Kundu Kunal, Pal Lipika R, Yin Yizhou, Moult John
Institute for Bioscience and Biotechnology Research, University of Maryland, Rockville, Maryland.
Computational Biology, Bioinformatics and Genomics, Biological Sciences Graduate Program, University of Maryland, College Park, Maryland.
Hum Mutat. 2017 Sep;38(9):1201-1216. doi: 10.1002/humu.23249. Epub 2017 Jun 27.
The use of gene panel sequence for diagnostic and prognostic testing is now widespread, but there are so far few objective tests of methods to interpret these data. We describe the design and implementation of a gene panel sequencing data analysis pipeline (VarP) and its assessment in a CAGI4 community experiment. The method was applied to clinical gene panel sequencing data of 106 patients, with the goal of determining which of 14 disease classes each patient has and the corresponding causative variant(s).

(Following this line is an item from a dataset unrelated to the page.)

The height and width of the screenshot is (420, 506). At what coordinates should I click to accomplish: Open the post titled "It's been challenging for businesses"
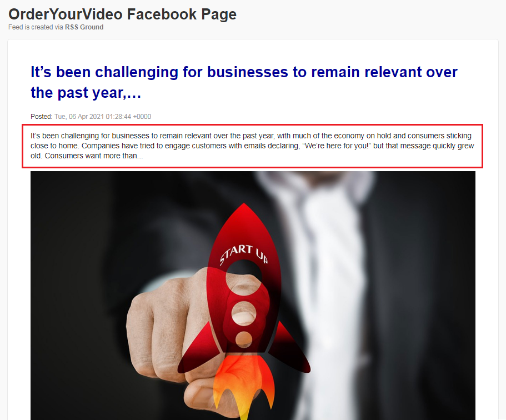[244, 82]
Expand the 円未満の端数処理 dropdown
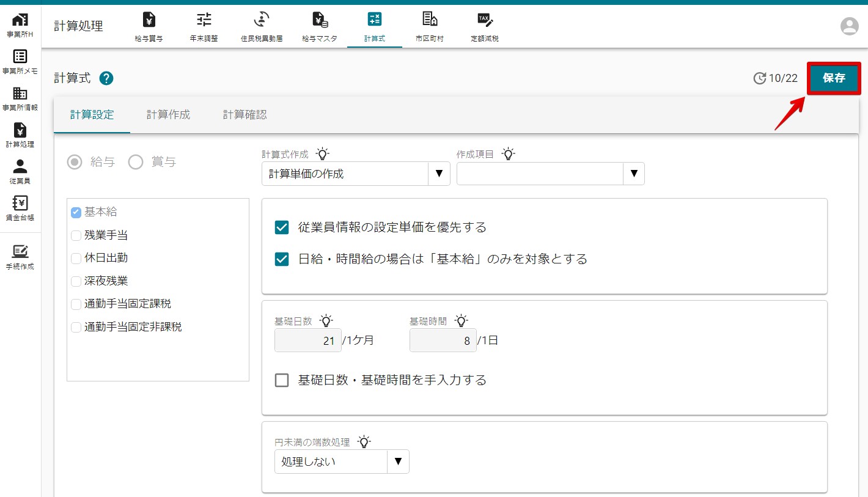868x497 pixels. click(398, 462)
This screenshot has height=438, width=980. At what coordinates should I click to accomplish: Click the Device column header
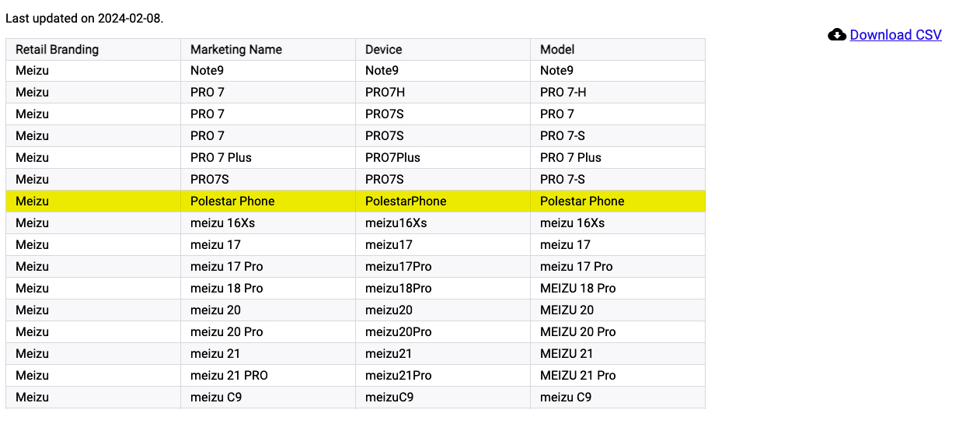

The disease class was correctly identified for 36 cases, including 10 where the original clinical pipeline did not find causative variants. For a further seven cases, we found strong evidence of an alternative disease to that tested. Many of the potentially causative variants are missense, with no previous association with disease, and these proved the hardest to correctly assign pathogenicity or otherwise. Post analysis showed that three-dimensional structure data could have helped for up to half of these cases. Over-reliance on HGMD annotation led to a number of incorrect disease assignments. We used a largely ad hoc method to assign probabilities of pathogenicity for each variant, and there is much work still to be done in this area.

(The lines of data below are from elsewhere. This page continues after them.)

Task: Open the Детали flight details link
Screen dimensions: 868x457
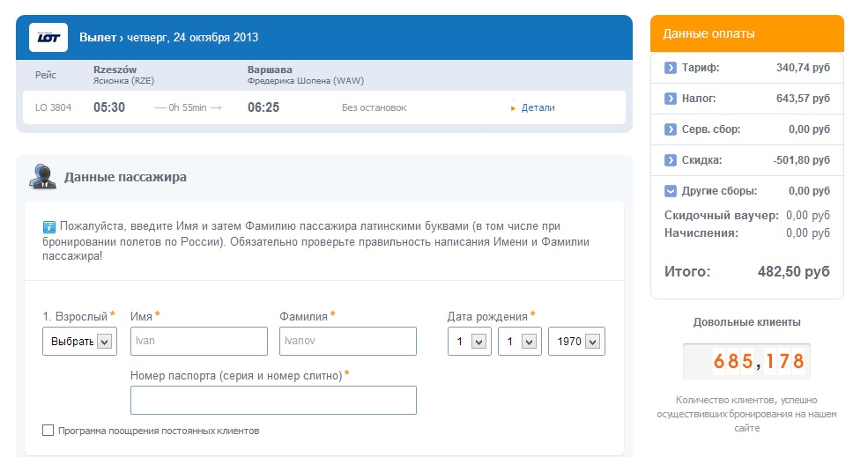Action: tap(538, 108)
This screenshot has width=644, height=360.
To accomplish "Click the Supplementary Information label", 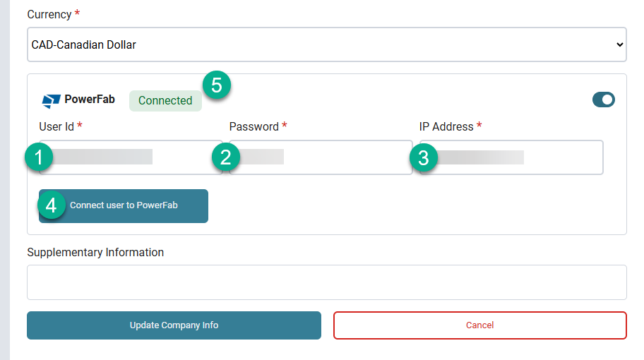I will coord(96,252).
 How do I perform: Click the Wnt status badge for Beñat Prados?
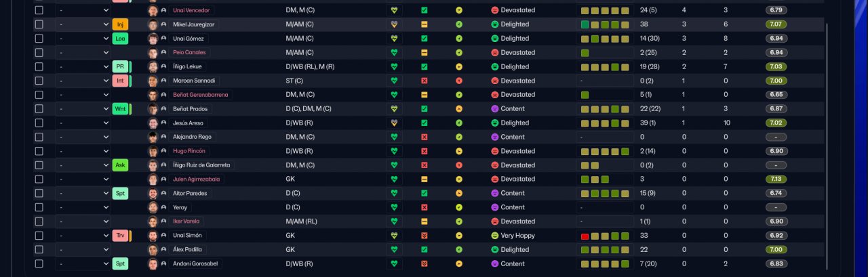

基因组合测序用于诊断和预后检测目前已广泛应用,但迄今为止,用于解释这些数据的方法几乎没有客观的测试。我们描述了一种基因组合测序数据分析流程(VarP)的设计与实施及其在CAGI4社区实验中的评估。该方法应用于106例患者的临床基因组合测序数据,目的是确定每位患者所属的14种疾病类别中的哪一种以及相应的致病变异。在36例病例中正确识别出了疾病类别,其中包括10例原始临床流程未发现致病变异的病例。另外7例病例中,我们发现了与所检测疾病不同的另一种疾病的有力证据。许多潜在的致病变异是错义变异,之前未与疾病相关联,而这些变异最难正确判定其致病性或其他情况。分析后表明,三维结构数据对多达一半的此类病例可能会有帮助。过度依赖HGMD注释导致了一些疾病分类错误。我们使用了一种很大程度上临时的方法来为每个变异分配致病性概率,在这一领域仍有许多工作要做。